In [1]:
# Added logging to see underline API calls of certain frameworks
import logging
logging.basicConfig(format='%(asctime)s : %(levelname)s : %(message)s', level=logging.INFO)

In [2]:
from utilities import get_key

from qdrant_client import QdrantClient
from qdrant_client.http import models
import numpy as np
from faker import Faker

client = QdrantClient(
    url=get_key("QDRANT_URL"),
    api_key=get_key("QDRANT_KEY"),
)
client

<qdrant_client.qdrant_client.QdrantClient at 0x1cad031e150>

In [3]:
# collection name
dummy_data_collection = "dummy_collection_01"

In [4]:
# Fake User Data
dummy_data_genrator = Faker()
dummy_data_genrator.name(), dummy_data_genrator.address(), dummy_data_genrator.country(), dummy_data_genrator.color()


('Denise Jones',
 '811 Michelle Burgs\nDunnberg, MN 44430',
 'Lithuania',
 '#858e07')

In [5]:
vector_data_size = 100 # this is the Embedding dimensions
vector_data = np.random.uniform(low=-1.0,high=1.0, size=(vector_data_size,100)) # genrating random embeddings for dummy data
index = list(range(vector_data_size))

In [6]:
payload_data = [] # genrating dummy payloads/data using Faker()

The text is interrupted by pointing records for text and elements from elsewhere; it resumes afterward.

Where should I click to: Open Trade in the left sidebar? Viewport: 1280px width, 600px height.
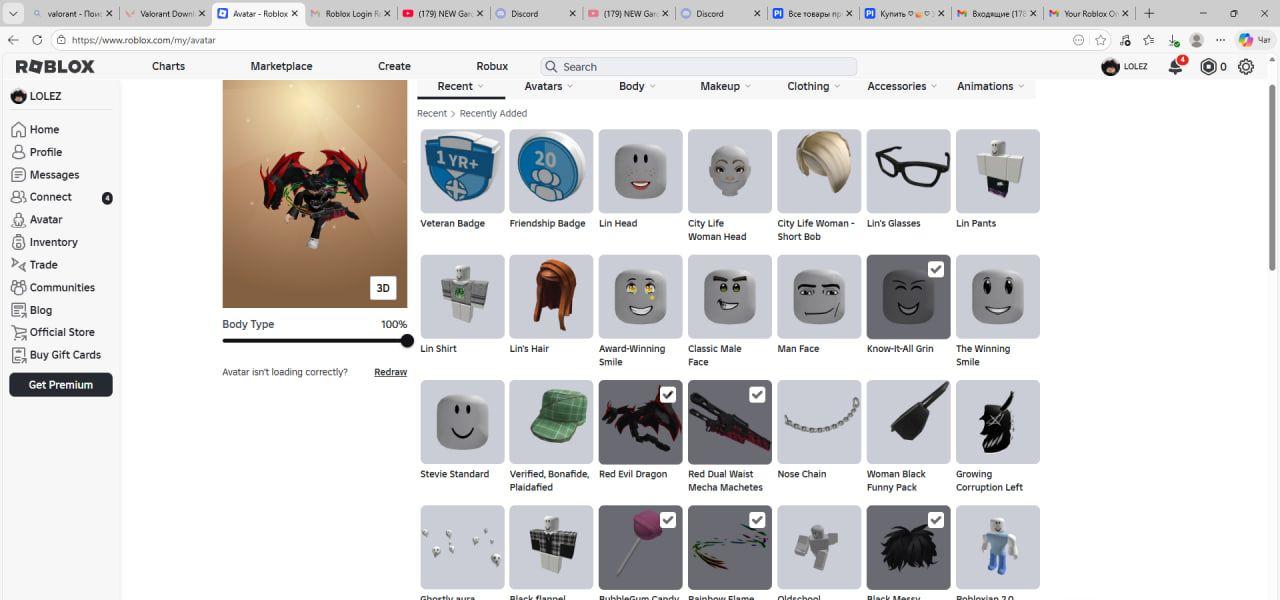[43, 265]
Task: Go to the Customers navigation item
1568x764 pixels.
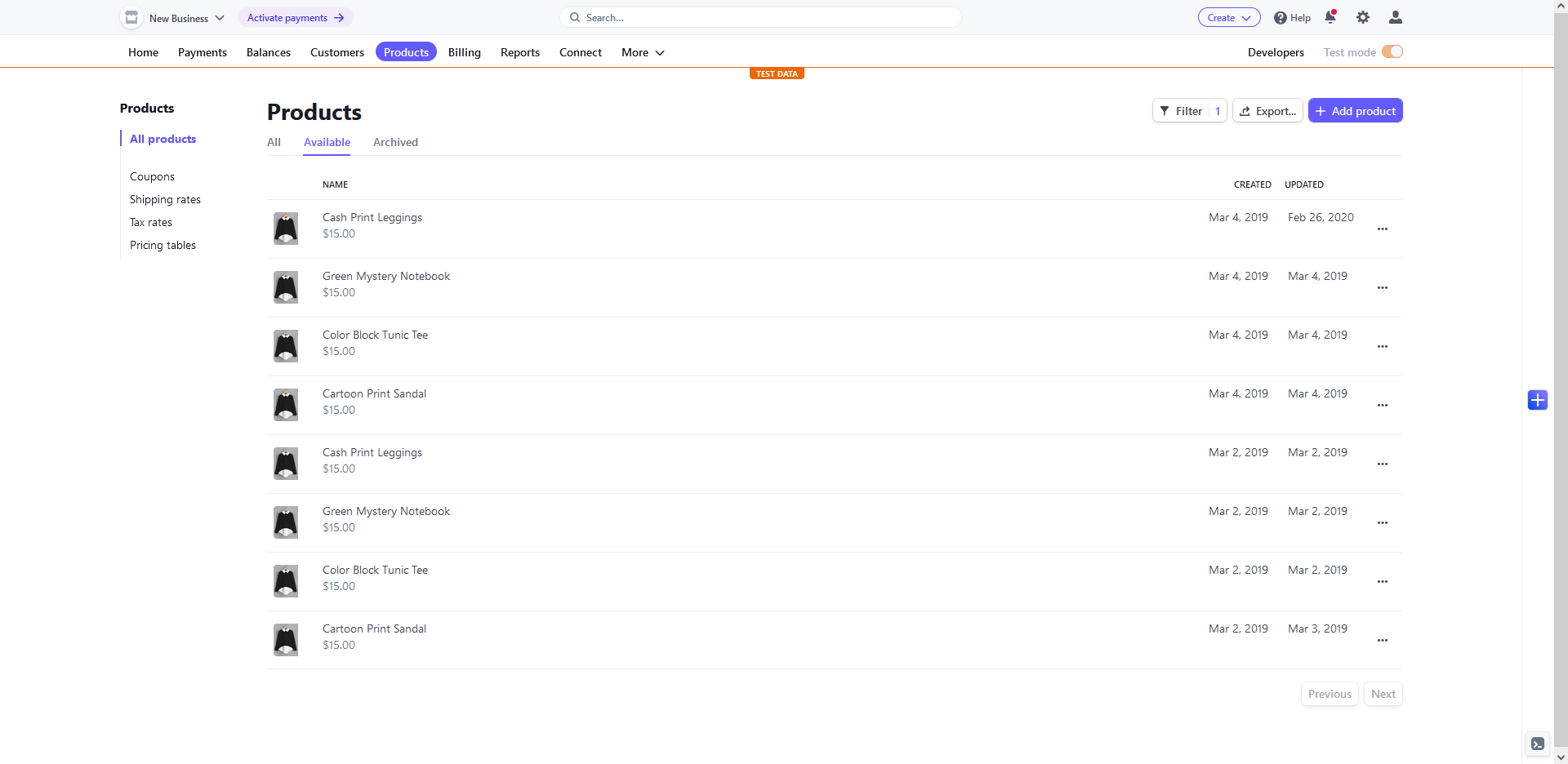Action: (337, 52)
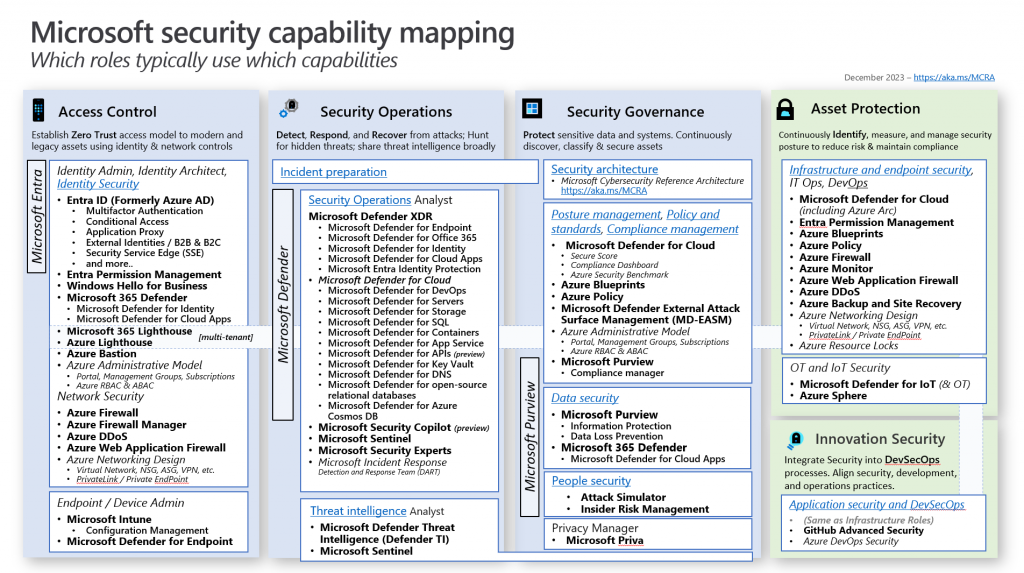Click the Asset Protection padlock icon

[x=785, y=109]
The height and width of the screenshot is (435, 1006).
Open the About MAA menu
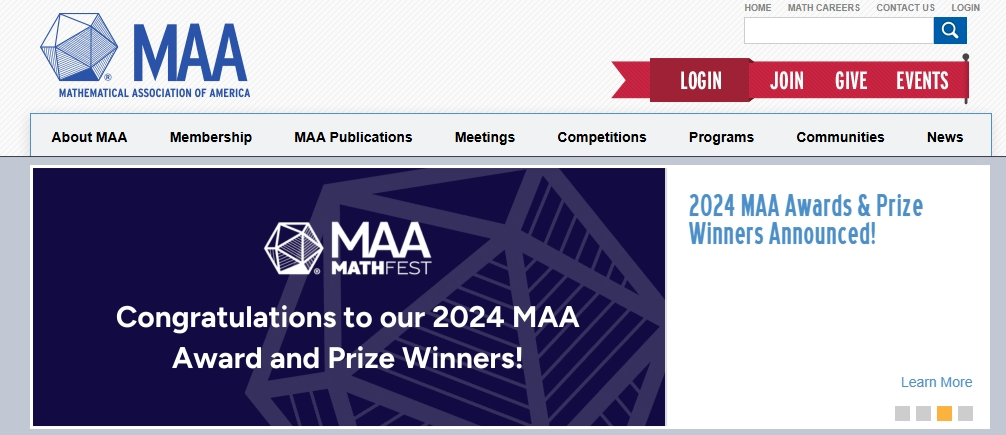click(89, 137)
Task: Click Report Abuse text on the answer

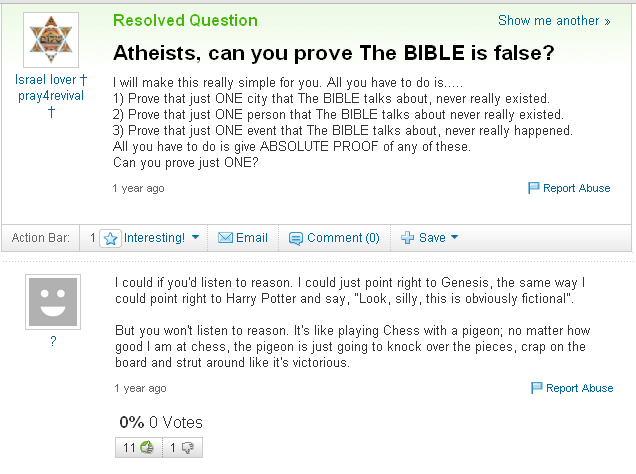Action: click(x=580, y=388)
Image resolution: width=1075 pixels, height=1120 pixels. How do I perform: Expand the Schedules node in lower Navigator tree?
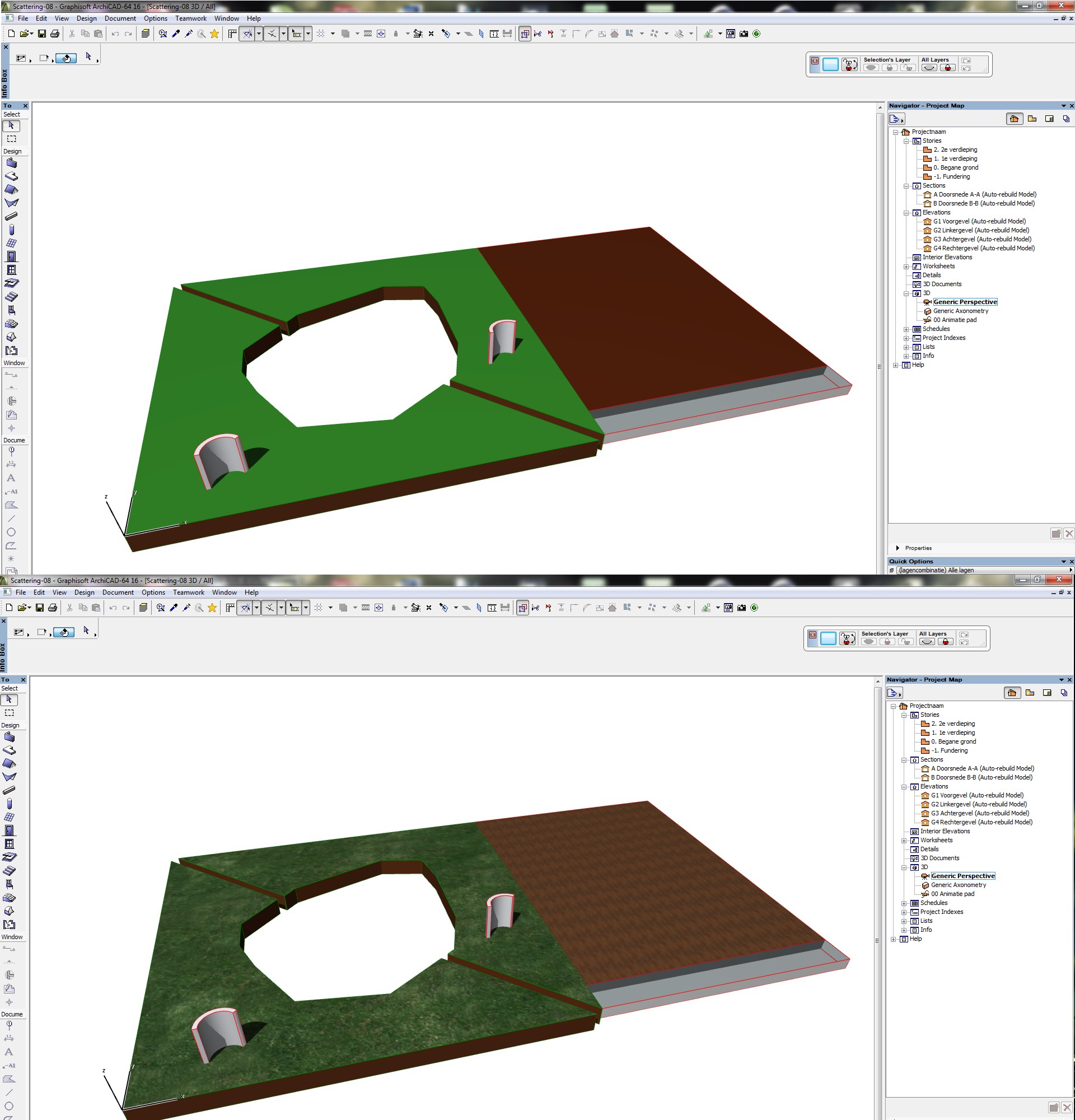(x=904, y=904)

for r in range(vector_data_size):
    payload_data.append(
        {
            "name":dummy_data_genrator.name(),
            "address":dummy_data_genrator.address(),
            "country":dummy_data_genrator.country(),
            "url":dummy_data_genrator.url(),
            "year":dummy_data_genrator.year(),
            "color":dummy_data_genrator.color()
        }
    )
    
payload_data[:2]

[{'name': 'Michael Hall',
  'address': '4989 Jessica Loop Apt. 164\nJustinview, NM 87428',
  'country': 'United States Minor Outlying Islands',
  'url': 'https://gonzalez-keith.org/',
  'year': '1988',
  'color': '#d67d2a'},
 {'name': 'Jennifer Williams',
  'address': '287 Mills Stream\nRiosborough, IN 69695',
  'country': 'Vietnam',
  'url': 'http://harrington.net/',
  'year': '1990',
  'color': '#dd4975'}]

In [7]:
try:
    # Creating a collection in vector database
    client.create_collection(
        collection_name=dummy_data_collection, # collection name!
        vectors_config=models.VectorParams(size=100, distance=models.Distance.COSINE) # We are going to use COSINE similarity sementic search
    )
except Exception as ex:
    print(ex)

2024-03-22 07:36:45,391 : INFO : HTTP Request: PUT https://b54f2f73-aa84-43cb-9e5b-48738d261af3.us-east4-0.gcp.cloud.qdrant.io:6333/collections/dummy_collection_01 "HTTP/1.1 200 OK"


In [8]:
# After creating the collection we will upsert/update/add our data in this newly created collection
# In this senario we are adding out random genrated data with those random genrated vectors/embeddings
client.upsert(
    collection_name=dummy_data_collection,
    points=models.Batch(
        ids=index, # this will work as index/points in our vector db
        vectors=vector_data.tolist(), # these are our vectors/embeddings
        payloads=payload_data # related data for those embeddings
    )
)

2024-03-22 07:39:51,739 : INFO : HTTP Request: PUT https://b54f2f73-aa84-43cb-9e5b-48738d261af3.us-east4-0.gcp.cloud.qdrant.io:6333/collections/dummy_collection_01/points?wait=true "HTTP/1.1 200 OK"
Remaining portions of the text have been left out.